### Exercise tasks:
1. According to the passage on London's transport finances, who described an 80 to 90 per cent drop in passenger numbers as a success?
2. Locate every line in the records that contains the string "named", and copy each such line. Matching is case-sensitive.

─── Reading passage

Strange days, when a transport authority claims an 80 to 90 per cent drop in passenger numbers as a success, as Transport for London’s Mike Brown did on Thursday.  It’s a success which could take a £1 billion bite out of TfL’s annual income just over the next three months (together with the loss of congestion charging revenue) – at a time when Crossrail delays were already hitting the balance sheet (and will even more while works are at a standstill).
 
Making up that shortfall will be one of a million urgent negotiations over coming months (and given ministerial demands to keep the Tube and buses running, the Treasury will surely have to pay a fair share), but it also prompts a more fundamental question – is it right that the operation of London’s transport system is so heavily dependent on fares and other user charges?

──────
─── Records shown

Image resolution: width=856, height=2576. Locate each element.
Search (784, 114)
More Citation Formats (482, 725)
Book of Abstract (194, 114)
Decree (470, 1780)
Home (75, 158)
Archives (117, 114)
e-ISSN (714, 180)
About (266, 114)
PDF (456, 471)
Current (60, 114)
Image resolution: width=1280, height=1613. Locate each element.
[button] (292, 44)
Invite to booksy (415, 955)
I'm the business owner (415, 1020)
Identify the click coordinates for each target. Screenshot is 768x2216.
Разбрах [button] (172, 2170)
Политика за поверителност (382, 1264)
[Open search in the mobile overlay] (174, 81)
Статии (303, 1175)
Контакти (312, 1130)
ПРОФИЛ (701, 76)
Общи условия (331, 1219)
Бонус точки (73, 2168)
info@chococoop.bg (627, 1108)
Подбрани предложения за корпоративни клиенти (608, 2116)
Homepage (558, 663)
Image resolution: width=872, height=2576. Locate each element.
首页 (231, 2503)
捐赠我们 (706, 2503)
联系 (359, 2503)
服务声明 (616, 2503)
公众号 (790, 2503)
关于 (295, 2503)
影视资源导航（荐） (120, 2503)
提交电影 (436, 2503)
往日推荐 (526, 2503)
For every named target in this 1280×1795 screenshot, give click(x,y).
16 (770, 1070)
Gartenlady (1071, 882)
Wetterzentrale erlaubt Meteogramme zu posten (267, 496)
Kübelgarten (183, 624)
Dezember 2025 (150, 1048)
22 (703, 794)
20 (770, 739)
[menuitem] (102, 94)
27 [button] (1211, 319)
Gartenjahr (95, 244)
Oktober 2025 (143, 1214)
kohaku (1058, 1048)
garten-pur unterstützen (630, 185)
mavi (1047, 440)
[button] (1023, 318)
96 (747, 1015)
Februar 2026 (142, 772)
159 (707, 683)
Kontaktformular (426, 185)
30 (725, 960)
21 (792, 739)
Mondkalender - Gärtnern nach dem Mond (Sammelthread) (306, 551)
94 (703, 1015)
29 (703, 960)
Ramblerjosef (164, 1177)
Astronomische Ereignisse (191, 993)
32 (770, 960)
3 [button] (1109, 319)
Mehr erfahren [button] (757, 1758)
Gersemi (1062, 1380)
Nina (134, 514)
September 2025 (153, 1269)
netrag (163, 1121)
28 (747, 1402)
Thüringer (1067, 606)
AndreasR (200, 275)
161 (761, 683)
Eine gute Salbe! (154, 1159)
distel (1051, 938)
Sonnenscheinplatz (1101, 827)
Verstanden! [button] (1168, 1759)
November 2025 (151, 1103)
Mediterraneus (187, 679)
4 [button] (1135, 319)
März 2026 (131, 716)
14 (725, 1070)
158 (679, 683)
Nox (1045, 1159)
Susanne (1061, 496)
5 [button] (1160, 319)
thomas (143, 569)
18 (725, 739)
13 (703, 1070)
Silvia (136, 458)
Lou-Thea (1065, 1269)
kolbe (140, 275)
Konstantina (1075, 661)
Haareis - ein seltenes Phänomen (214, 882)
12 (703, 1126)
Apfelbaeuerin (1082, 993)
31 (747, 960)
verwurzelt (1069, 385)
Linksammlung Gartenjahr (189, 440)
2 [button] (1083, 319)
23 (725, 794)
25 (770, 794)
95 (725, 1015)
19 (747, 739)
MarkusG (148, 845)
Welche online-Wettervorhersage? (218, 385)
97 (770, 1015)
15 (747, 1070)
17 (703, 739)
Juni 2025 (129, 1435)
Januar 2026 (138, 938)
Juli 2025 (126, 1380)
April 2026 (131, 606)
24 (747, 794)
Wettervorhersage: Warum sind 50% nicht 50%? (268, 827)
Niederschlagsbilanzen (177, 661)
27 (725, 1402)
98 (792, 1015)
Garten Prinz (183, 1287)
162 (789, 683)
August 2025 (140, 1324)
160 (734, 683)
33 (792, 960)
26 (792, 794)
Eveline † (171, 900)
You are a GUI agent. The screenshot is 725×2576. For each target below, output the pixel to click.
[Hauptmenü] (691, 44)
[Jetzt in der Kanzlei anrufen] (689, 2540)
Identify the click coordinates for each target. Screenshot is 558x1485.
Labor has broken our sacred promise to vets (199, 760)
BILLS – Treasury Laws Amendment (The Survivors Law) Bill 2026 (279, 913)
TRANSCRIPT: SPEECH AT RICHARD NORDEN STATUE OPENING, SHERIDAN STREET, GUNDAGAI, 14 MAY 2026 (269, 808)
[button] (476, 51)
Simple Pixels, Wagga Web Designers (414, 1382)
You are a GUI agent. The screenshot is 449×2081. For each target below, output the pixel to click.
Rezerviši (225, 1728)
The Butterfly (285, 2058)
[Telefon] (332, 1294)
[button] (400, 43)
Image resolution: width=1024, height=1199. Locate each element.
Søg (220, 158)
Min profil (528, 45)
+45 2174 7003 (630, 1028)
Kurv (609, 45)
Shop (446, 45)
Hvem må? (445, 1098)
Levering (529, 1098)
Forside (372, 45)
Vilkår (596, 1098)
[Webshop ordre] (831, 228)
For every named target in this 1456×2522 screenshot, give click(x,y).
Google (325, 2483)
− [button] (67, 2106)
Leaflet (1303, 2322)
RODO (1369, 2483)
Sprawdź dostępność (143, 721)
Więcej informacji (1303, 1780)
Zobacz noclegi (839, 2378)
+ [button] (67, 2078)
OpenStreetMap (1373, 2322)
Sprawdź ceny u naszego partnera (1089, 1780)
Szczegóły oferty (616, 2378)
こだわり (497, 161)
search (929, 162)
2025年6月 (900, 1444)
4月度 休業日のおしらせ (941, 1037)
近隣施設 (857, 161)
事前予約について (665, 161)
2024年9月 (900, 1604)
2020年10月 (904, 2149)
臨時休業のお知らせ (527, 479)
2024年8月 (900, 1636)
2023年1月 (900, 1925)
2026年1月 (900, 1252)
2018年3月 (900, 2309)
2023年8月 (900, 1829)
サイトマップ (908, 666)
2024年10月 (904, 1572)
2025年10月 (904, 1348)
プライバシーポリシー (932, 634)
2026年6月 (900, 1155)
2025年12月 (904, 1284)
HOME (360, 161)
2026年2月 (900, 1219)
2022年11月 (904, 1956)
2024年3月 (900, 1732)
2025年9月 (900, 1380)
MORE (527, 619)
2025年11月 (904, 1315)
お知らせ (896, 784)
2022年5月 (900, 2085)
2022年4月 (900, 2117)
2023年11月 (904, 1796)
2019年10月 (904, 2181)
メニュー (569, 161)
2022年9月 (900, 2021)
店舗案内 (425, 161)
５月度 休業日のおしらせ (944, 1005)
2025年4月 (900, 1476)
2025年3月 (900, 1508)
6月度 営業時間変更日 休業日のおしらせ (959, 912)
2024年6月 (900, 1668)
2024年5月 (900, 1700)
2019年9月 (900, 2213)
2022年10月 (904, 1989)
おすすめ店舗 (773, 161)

──────

### Responses to the tasks:
1. Mike Brown of Transport for London.

2.
For every named target in this 1280×1795 screenshot, give click(x,y).
For every named target in this 1456×2522 screenshot, give click(x,y).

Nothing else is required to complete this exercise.